If you’re like me, you let a couple of days go by to allow the bumpy first few seasons to run their course before jumping in around season 3. Hearing Homer sound less like himself and more like Walter Matthau just bothers me, as I’m sure it does you too. But it’s been a riot reliving my teenage years with my wife by my side, rolling her eyes and putting up with me shouting out lines at the screen.

However, as wonderful as it is to see my favorite line ever in glorious hi-def (“Do you Homer take this cocktail waitress you just met to be your lawfully wedded wife? And now by the power vested in me by the Chicago outfit I now pronounce you man and wife”), there has been a bit of a hullabaloo about how it’s presented in said-glorious hi-def.

Up until season 20, the show was presented in a 1.33:1 aspect ratio, you know, the way our televisions used to look before hi-def models took over.

Starting with the middle of season 20, the show upgraded to Hi-Def 16:9. While the visual quality improved, the writing quality not so much. Oh well.

And now, on FXX, the show has been upgraded…sort of. All episodes are presented in 16X9, and as a result, the episodes have been either cropped, or stretched out, to fit the new aspect ratio.

To this day, I have an unhealthy obsession with aspect ratios. I don’t remember when I figured out that every single film shot in the ‘scope’ aspect ratio lost almost half of it’s visual information on its way to home video, but when I did, I was infuriated. I became giddy on the occasions when they would release a, “letterboxed,” version of the film in question on VHS, though those were far and few in between. I joined the niche market of Laserdisc where every film was available in its original aspect ratio, and in better quality. I almost didn’t care that I had to flip the disc every hour.

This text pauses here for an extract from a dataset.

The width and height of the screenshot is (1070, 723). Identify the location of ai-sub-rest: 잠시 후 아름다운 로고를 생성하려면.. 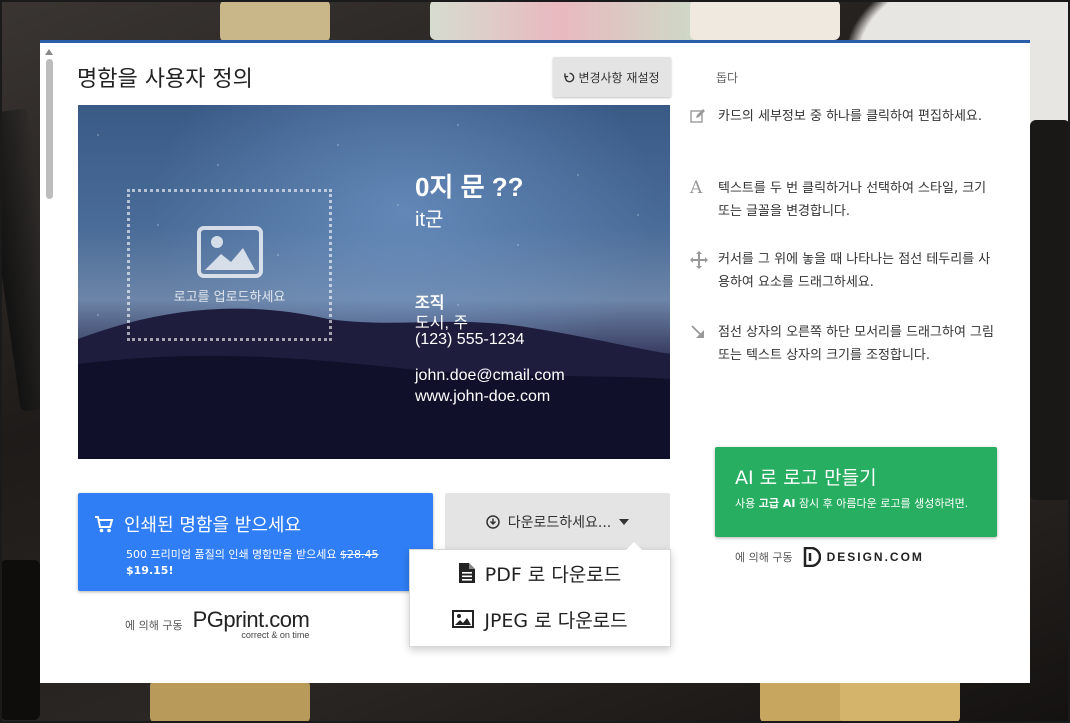
(884, 504).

In spite of films being present as originally intended, the trade off was that a good chunk of the picture was taken up by black box. Having the artistic vision of the filmmakers preserved was more important to me than having that vision be a bit smaller on my small screen, but then again, I’m was and am a film nerd.

A legitimate complaint with the hi-def upgrade is that some visual jokes are suffering. For example, this one. What is Abe yelling at? Now we’ll never know. It’s a bit annoying that they hopscotch back and forth between stretched out and cropped, but the picture is sharp and crisp, and the show has never looked better.

Frankly, even though I can certainly empathize with my fellow fans angry about losing part of the image, I’m more perturbed because while we’re getting the full uncut version for the marathon, FXX will air the edited syndication versions in the future, because they know that less running time in an episode means more time for commercials, and more revenue.

Makes sense from a business sense, to be fair, but man alive there are so many jokes that I had completely forgotten about, most likely  because Clinton was President when I first heard them.